## Written request
Reproduce word for word the stretch of the Faker tutorial from "Some types of" through "fake.text()".
## Start Excerpted passage
Create Fake Data with Faker

How to create fake data using the Python library, Faker
Author

Kedar Dabhadkar

Published

May 23, 2021

Generate Fake Data with Faker

Having the ability to create dummy/ fake dataset is useful for a variety of reasons. Some use-cases that come to mind are 1. Testing python code, 2. Developing sample analysis, which can be replaced by real data later, 3. Writing tutorials, and 4. Proving a point. Yes, generating POCs, or Proof of Concepts, is a very important skill in data science, which helps to get stakeholder buy-in.

# !pip install Faker
from faker import Faker
fake = Faker()

Some types of fake data

# Fake name
fake.name()
# Fake job
fake.job()
# Fake color
fake.color_name()
'YellowGreen'
# Fake city
fake.city()
'New Richardbury'
# Fake text
fake.text()
'Edge reflect under simple above. Security trial Democrat entire since something. Crime bag risk throw yard.\nSize sell hot have rise consider wife. Century play answer election clear ahead.'
# Fake Boolean
fake.pybool()
False
# Fake list
fake.pylist(nb_elements=5, variable_nb_elements=False)
## End Excerpted passage
## Start Data lines
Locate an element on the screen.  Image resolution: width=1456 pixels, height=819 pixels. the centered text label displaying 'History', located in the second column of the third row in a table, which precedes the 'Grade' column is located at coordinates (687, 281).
## End Data lines
## Task output
Some types of fake data

# Fake name
fake.name()
# Fake job
fake.job()
# Fake color
fake.color_name()
'YellowGreen'
# Fake city
fake.city()
'New Richardbury'
# Fake text
fake.text()